SOCRATES: Then can’t we confidently assume that the same holds for a human being too—that if he is going to be gentle to his own and those he knows, he must be, by nature, a lover of learning and a philosopher?

GLAUCON: We can.

I think the reasoning here is something like: If species A does behavior X and has nature Y, then it follows that if species B does behavior X, it must also have nature Y. The unargued premise being: a being’s behaviors follow transparently from its nature.

In any event, we can now “conclude” (at least if we accept the rest of the argument) that the guardian class needs to have this ambivalent nature in order to fulfill its function:

SOCRATES: Philosophy, then, and spirit, speed, and strength as well, must all be combined in the nature of anyone who is going to be a really fine and good guardian of our city.

GLAUCON: Absolutely.

SOCRATES: Then that is what he would have to be like at the outset.

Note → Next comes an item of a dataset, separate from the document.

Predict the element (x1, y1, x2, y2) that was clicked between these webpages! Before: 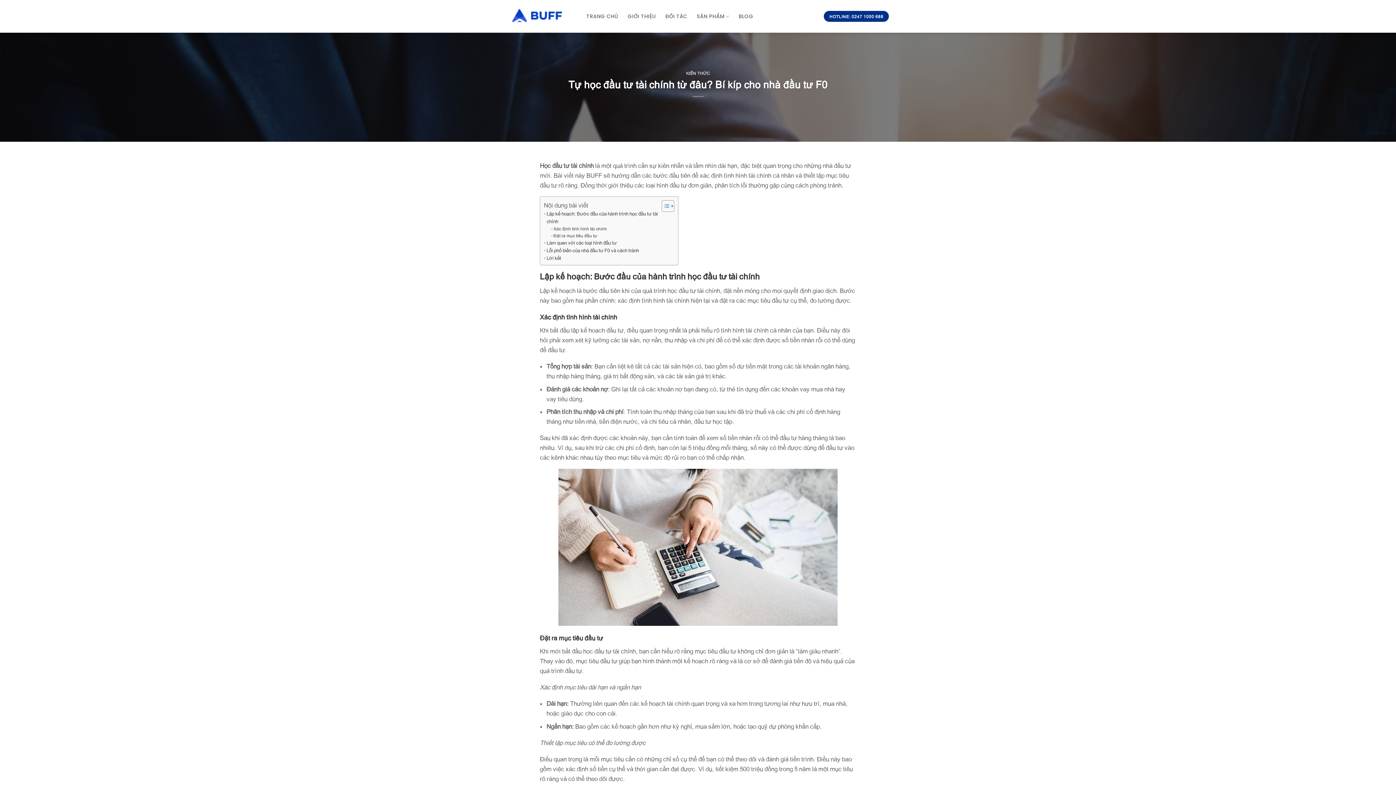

But how are we to bring these people up and educate them?

So ambivalence here emerges as the necessary dispositional structure of a good “guardian of a city.” The guardians must be contradictory by nature and ambivalent in behavior: oscillating between philosophy and brute force, kindness and brutality depending on context. What becomes interesting — but what I don’t have time to explore in any more detail here — is that this nature is not entirely innate, but also has to be produced and reinforced by education. So ambivalence is both a functional necessity and an educational product.

I just find that a bit fascinating: that one of the markers of the ruling class, for Plato, is their structural ambivalence. To be sure, this ambivalence is as much a bivalence of virtue as a flexibility of affect, so in that sense it is far from a strictly psychological account of ambivalence, but one can, I think, see the germ of ambivalence as a potential badge of class distinction. In a world where everyone fulfills a social function preordained by their natural capacities and aptitudes, it becomes a curious marker of superiority to have multiple capacities, multiple affective dispositions.